After months of emails and answer phone messages, conflicting schedules and workloads that didn't permit a spare moment to meet, I received an unexpected call from a scientist on the coast of Cornwall.

Hi, it's (Minerals Collection Manager) Mike Rumsey here. I'm on holiday right now, but I've got a 15 minute walk by myself back to my car so I thought I'd call you to talk about the skull. What would you like to know?

 

Hooray, I cheered internally, and replied: 'Everything!' And so he began:

It's a Hans Sloane specimen which dates to the foundation of the Museum, and we can trace it back quite a long way. We know that Sloane got it from the collection of a guy called Cardinal Filippo Gualtieri after Gualtieri died in 1728.

 

There's not many things we can trace back that far in the Mineral Collection.

 

It's a bit of a curiosity, really.

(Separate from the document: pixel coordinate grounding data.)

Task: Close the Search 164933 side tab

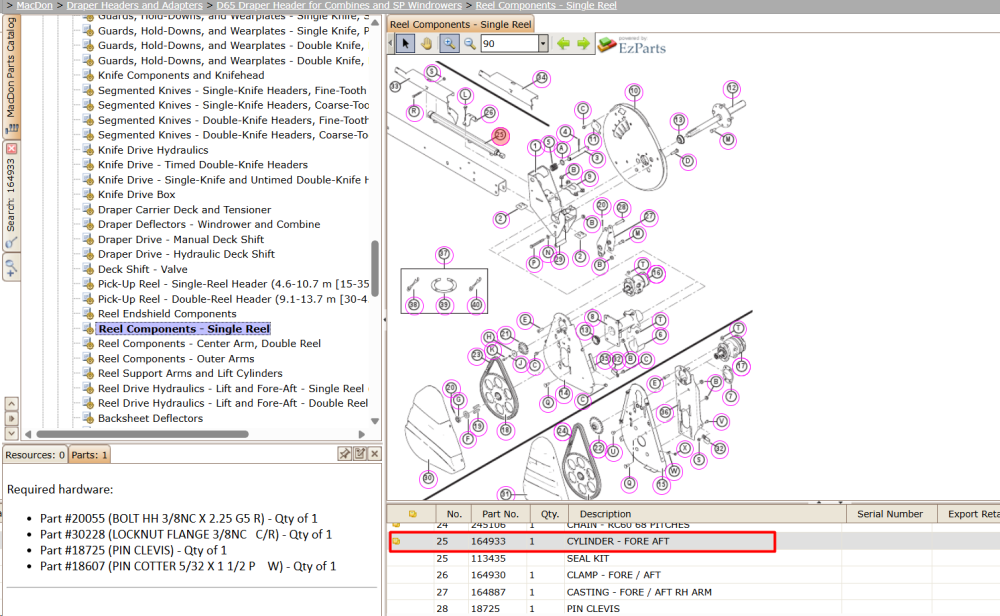Action: click(x=11, y=149)
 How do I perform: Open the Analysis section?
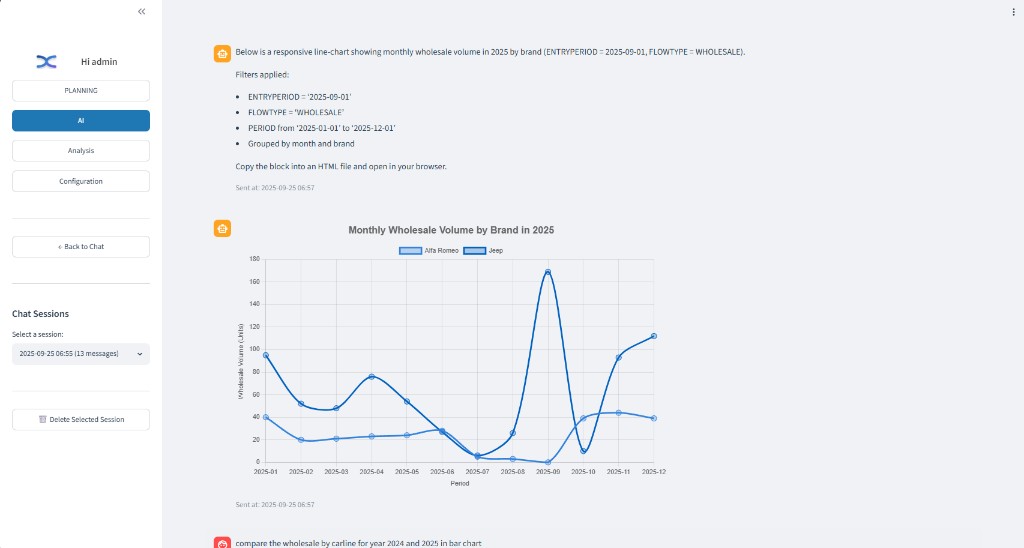pos(81,151)
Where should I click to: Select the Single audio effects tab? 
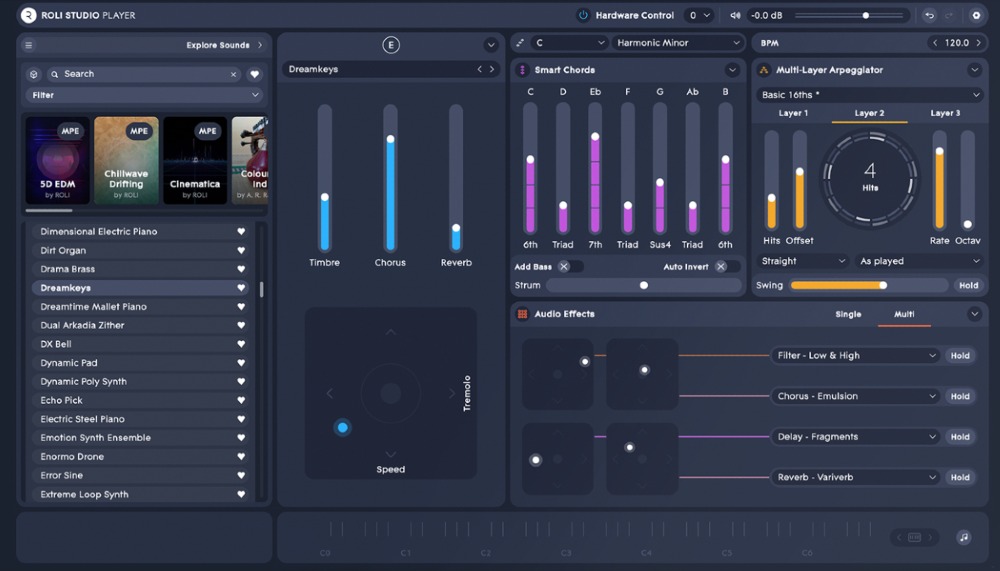(848, 314)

It's supposedly the skull of someone who had fallen into the Tiber river in Rome. It's covered in a deposit called travertine.

 

Sadly for my crystal skull fantasy, Rumsey revealed that the skull is in fact a creamy limestone colour (not clear), and contains no crystal points (and probably never did). But, he continued:

It's got what looks like a handle attached to it. That sounds a bit morbid, but there's no evidence it was ever used as a drinking vessel. We think it's a rib bone of the same skeleton the skull came from.

 

Scientifically, we've not really done a great deal of work on it, although quite recently it was CT-scanned. I think they did find out that the skull is still in there, not completely replaced, which is quite interesting.

 

mineralised-skull-in-book_700_2.jpg

An image of the skull from the late eighteenth-century book Museum Britannicum, being an exhibition of a great variety of antiquities and natural curiosities belonging to the British Museum, by Jan van Rymsdyk. This was the tome that sparked the original tip-off.

 

mineralied-skull_700.jpg

A surface scan of the mineralised skull, which once belonged to Sir Hans Sloane.

 

Indeed, Farah Ahmed, manager of the Museum's X-Ray CT Scan Facility, confirmed Rumsey's belief.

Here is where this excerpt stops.